The Taoiseach Enda Kenny visited a number of homes, farms, businesses and communities affected by severe flooding over the past month. He met Eileen Connolly  in her home which was flooded in Bushfield, Roundfort.

The Taoiseach Enda Kenny visited a number of homes, farms, businesses and communities affected by severe flooding over the past month. He met Eileen Connolly in her home which was flooded in Bushfield, Roundfort.

The village of Cong in particular is still suffering because of the flooding that first occurred last December. At the January meeting of the Claremorris Municipal District of Mayo County Council, director of services Paddy Mahon outlined in a presentation the areas that have been affected and the efforts the council has made to keep things under control.

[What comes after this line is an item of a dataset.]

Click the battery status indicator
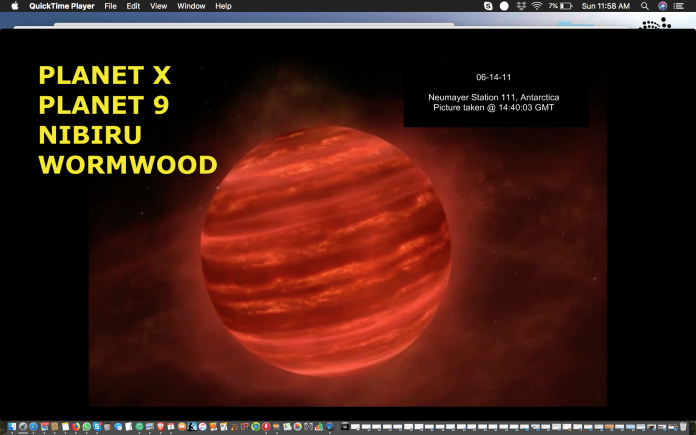The height and width of the screenshot is (435, 696). (565, 6)
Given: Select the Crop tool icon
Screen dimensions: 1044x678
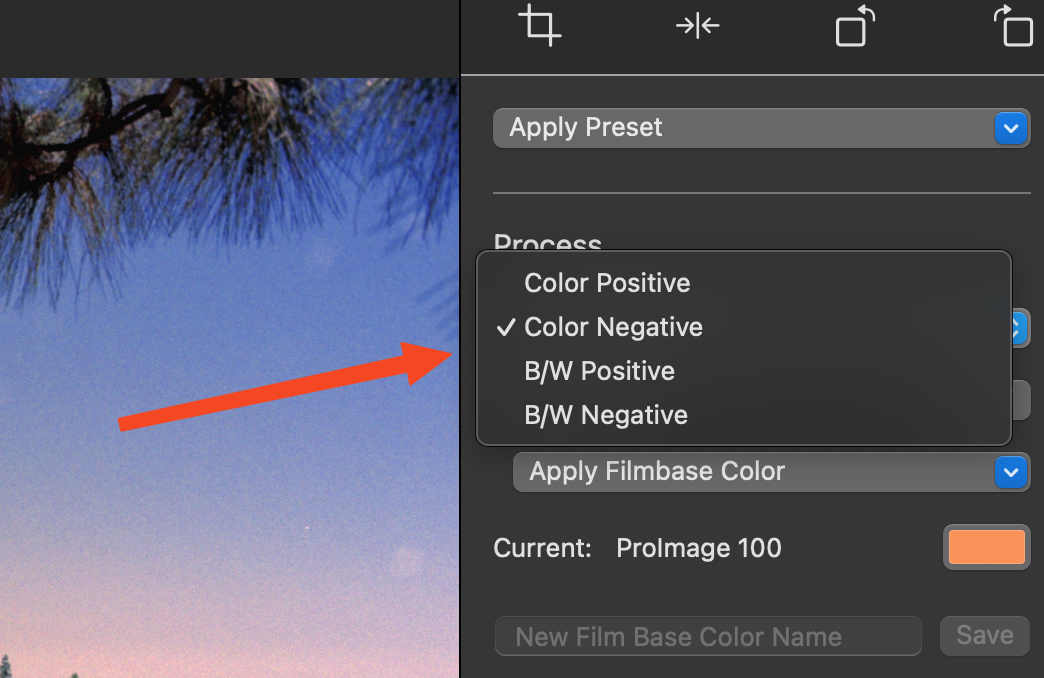Looking at the screenshot, I should [540, 26].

During his presentation he told the meeting: "We have a situation where we have a pump, pumping river water in Cong for five weeks now and I don't know how much longer we'll have to do it. I would have thought we'd have been able to stand that pump down now, but we can't because if we do, homes and businesses will get flooded and that pump is still operating, it was up to Tuesday night the last time I checked. I don't think anyone can remember having to deal with that before."

He added that the staff from the council have put in a serious effort to keep things at bay as much as possible. "Our own staff for the last five weeks have been on call and in operation all day every day, right throughout the period including the Christmas period, I think there were members of staff who never got time off even on Christmas Day. It has been a tremendous effort to try and keep a handle on the whole events, which were unprecedented."

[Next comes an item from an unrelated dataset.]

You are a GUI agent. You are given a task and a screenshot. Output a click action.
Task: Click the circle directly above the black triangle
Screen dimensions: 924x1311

Mr Mahon continued that the repair stage of the plan to deal with the after effects will be getting into full swing. "There are huge issues with repairs, we have done some repair work with roads, but there is significent other works we'll have to do, we have to go away and look at what roads need to be raised and how high we need to raise them so we don't have the accessibilty issues in the future if the floods come back."

Councillors from the south Mayo area added that it was the worst event they could remember, with Cllr Damien Ryan saying: "It probably was the worst scenario ever that has to have hit this area of the county, the water levels have broken all records in regards the height they came to on this occasion," and, "In the aftermath of what was a catastrophe and a disaster area, I think that it's now incumbent on us to find solutions and have them financed accordingly."

Cllr Patsy O'Brien told the meeting: "The people of south Mayo have encountered something, I know 2006 was bad and 2009, but this year and this time it was more horrific and for a longer period of time," and "more people left south Mayo than any other area in this country because of this, and this county in general has the highest amount of people who left their houses."

Both of the councillors called for something to be done in relation to rates for business' that have been affected by the flooding with Cllr O'Brien also asking that something be looked at for small business people such as carpenters or mechanics who may not have a traditional front door business that people walk into, who have seen their business slashed over the past five weeks.

It was also agreed that the OPW be invited to the next meeting of the district which will be held in south Mayo in February.